MARADONA PARTIÓ PARA DEVOLVERLE LA MANO A DIOS

Por Juan Carlos Hurtado

Diego Armando Maradona falleció y dejará un vacío irreparable en el fútbol. Personalmente, no necesité verte en el 86 para saber que estás y estarás en el olimpo del deporte más apasionante del mundo.

Juan Carlos Hurtado.

No pudo dribblear una vez más a la muerte, así como lo hizo ante los ingleses en el Azteca en 1986, no pudo salir una vez más a dejar esas declaraciones tan picantes que como capitán marcaban la pauta de todas las redacciones deportivas del mundo. Se fue el mito, se fue el ‘D10S’, se fue la mitad del corazón de los argentinos. Diego Maradona ya no estará presente, pero esa zurda inmortal ya es legado de la humanidad.

Cuando recuerdo a Maradona, lo primero que me toca el corazón es cuando de niño decía que su sueño era jugar un Mundial y ganarlo, debe ser la vez que más me identifiqué con la declaración de un futbolista. Fue como meter la cara a un mundo lleno de nobleza, sentimientos, miseria, pobreza y tanta rebeldía para cambiar su suerte, eso es lo primero que recuerdo de Maradona.

Luego el genio en la cancha se encargo de volverse leyenda, con la pelota hizo que el mundo gire a su alrededor y ahora que no está, me queda claro que no basta ganar un Mundial para ser ídolo, tienes que llevar la bandera y conquistar esa estatuilla dorada, eso lo volvió inmortal, lo hizo un dios del fútbol.

MARADONA DESCANSA EN PAZ

Él aceptó que se equivocó y pagó, pero siempre cuidó a la principal protagonista del fútbol. Siempre la puso por delante, pegadita a la zurda, gambeteando, guapeando y haciendo que Argentina, mejor dicho el fútbol sudamericano, pegue el golpe en la mesa y conquiste la Tierra.

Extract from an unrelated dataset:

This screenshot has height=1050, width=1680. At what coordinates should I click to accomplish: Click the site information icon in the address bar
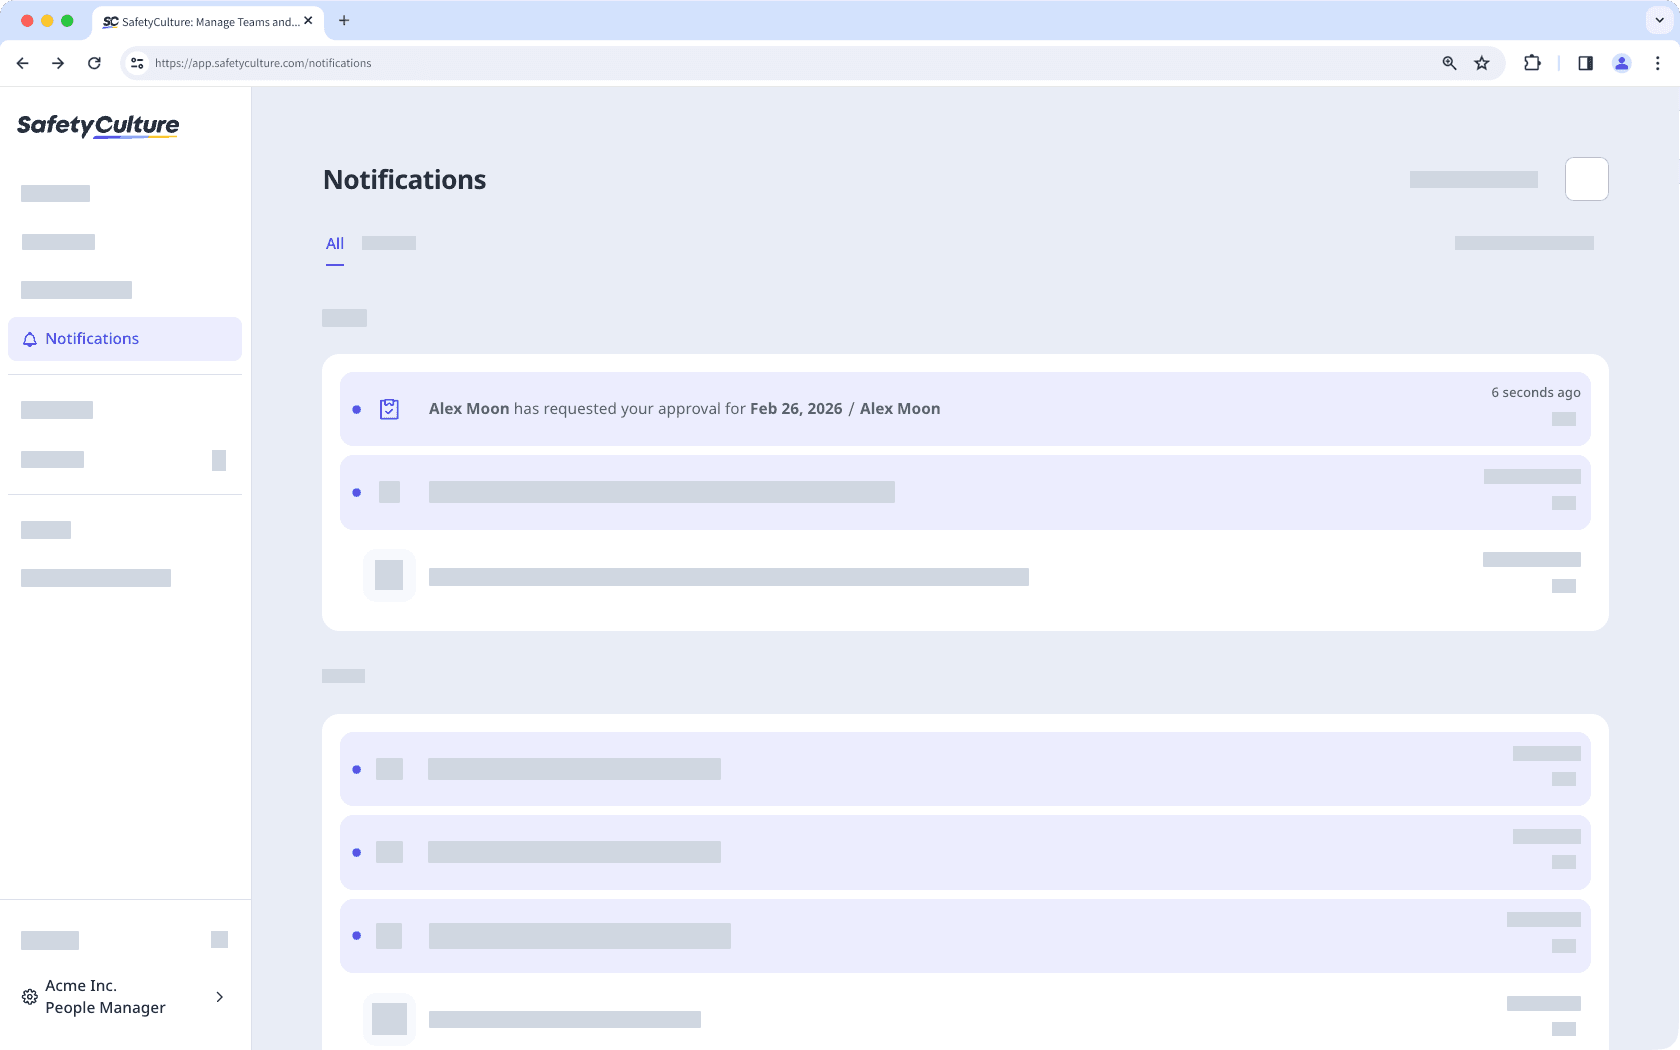click(136, 63)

Argentina vive el día más triste de su historia, murió su capitán, murió el héroe de millones, sin embargo los que amamos el fútbol sentimos que se fue un tipo que hizo creer a muchos que nunca había una adversidad más grande que uno mismo, es decir que sea quien sea el que se te plante por delante, hay una luz de esperanza para ganar si pones más de lo que tienes adentro.

Fuiste global, te ganaste el respeto y el corazón hasta de tus rivales. Maradona es fútbol, el fútbol es la manta que cubría a Maradona de todos los pecados del mundo y la pelota tuvo un romance eterno con el ’10’, incluso pienso que nadie la trató con tanto amor como lo hacía Maradona.

El pibe de Villa Fiorito bailaba con el balón, creo que si quería podía hasta llevarla tatuada al pie y recorrer el mundo entero dominándola. Si cada país habría tenido un Maradona futbolista, probablemente tendríamos un mundo más feliz, porque todo nacería desde el sueño de un niño: “querer jugar un Mundial y ganarlo”.

Hoy puedo decir que superaste la adversidad, forjaste en un potrero una zurda inmortal, jugando lograste a tu familia ayudar y ahora que vas a debutar en el cielo te van a cantar: “Maradó, Maradó, Maradó“. Este suelo ya lo llenaste de gloria.